Birder Lowell Burket knew something strange had arrived at the bird-watching spot on his property this past May. The bird looked like a hybrid well-known among birders, called the Brewster’s warbler, which is a mix between the golden-winged and blue-winged warbler. But it sang like a bird from a different genus, called the chestnut-sided warbler, and had a twinge of the chestnut-sided’s signature red patch on its side.

Burket observed the bird a few times and eventually emailed Cornell researchers.

“I tried to make the email sound somewhat intellectual so they wouldn’t think I was a crackpot,” Burket told the Cornell Lab of Ornithology in a release. “Having the photos and video helped.”

Toews was sceptical at first, given all of the false alarms he’s received — someone once told him she’d seen the hybrid offspring of a pigeon and a duck, when in fact she’d just seen the common American coot. But he’d long been looking for a hybrid between the Vermivora genus, containing the blue-winged and golden-winged warblers as well as their hybrids, and the Setophaga genus, containing the chestnut-sided warbler.

Male chestnut-sided warblers regularly fight the Vermivora warblers over territory, but it’s unclear how they’d interact with females, according to the paper published in Biology Letters. Burket’s report, bolstered by his birding know-how, seemed to fit the bill.

Toews paid Burket a visit. They successfully caught the bird in a net and took a blood sample before letting it free. Toews ran an analysis of the bird’s mitochondrial DNA, and found what he was looking for — a Vermivora warbler mother — he presumed a golden-winged warbler — had mated with the chestnut-sided warbler. But when he shared his results with his colleagues and Twitter followers, they asked him to keep going.

Mitochondrial DNA only stores information on the maternal lineage, so it wouldn’t reveal whether the strange bird’s mother was a hybrid herself or not.

Further testing revealed that Toews’ Twitter followers were right: The mother was a hybrid herself. Burket’s bird was thus three species and two genera in a single bird. As far as Toews could tell, it was the first record of an interspecies hybrid reproducing with a bird from a different genus, according to the paper.

The existence of a three-in-one warbler doesn’t teach us much, other than that an incredible mistake happened someplace up north. But hybrids in general are interesting to study for conservation reasons — female birds might hybridise when they’re low on mates and might be “making the best of a bad situation,” according to the paper.

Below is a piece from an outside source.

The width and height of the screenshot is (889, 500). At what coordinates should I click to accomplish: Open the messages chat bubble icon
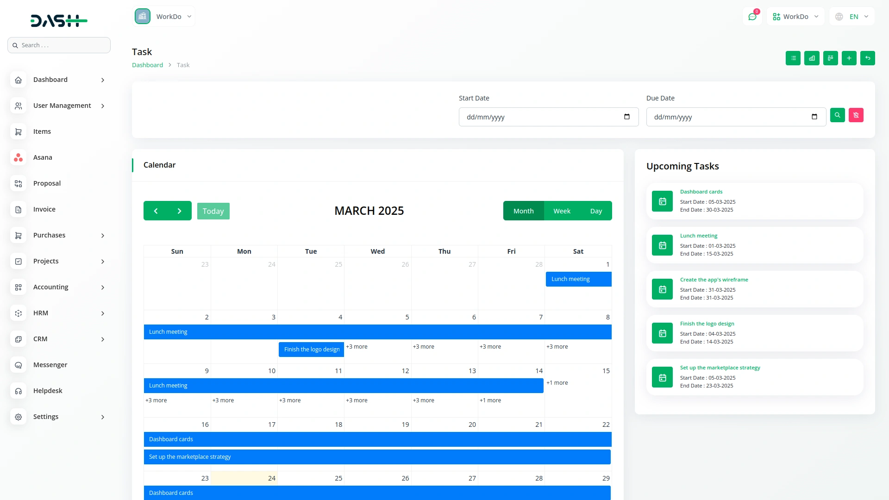[x=752, y=17]
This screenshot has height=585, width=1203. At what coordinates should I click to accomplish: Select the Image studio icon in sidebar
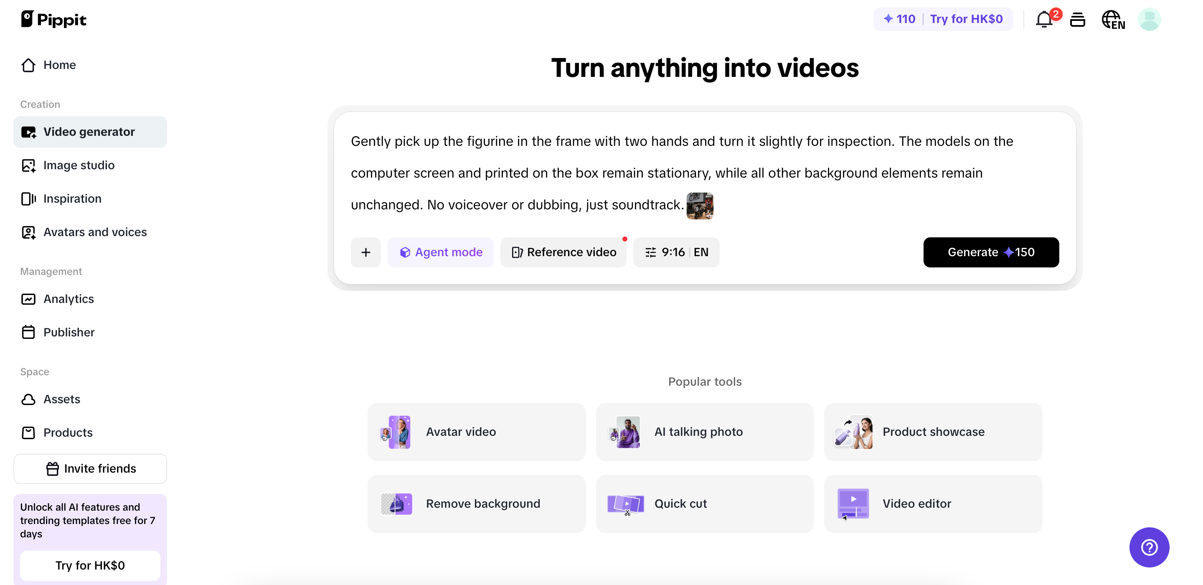click(29, 165)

But if other birds don’t want to mate with the hybrids, or if the hybrids are sterile, then the offspring might be considered “wasted reproductive effort” and “exacerbate population declines.”

It’s unclear whether the three-in-one warbler successfully mated with another bird, or whether it could mate at all, though it returned to Burket’s patch on its way south this spring.

Birds are just looking for love. Sometimes, if they can’t find the right mate, they’ve got to settle.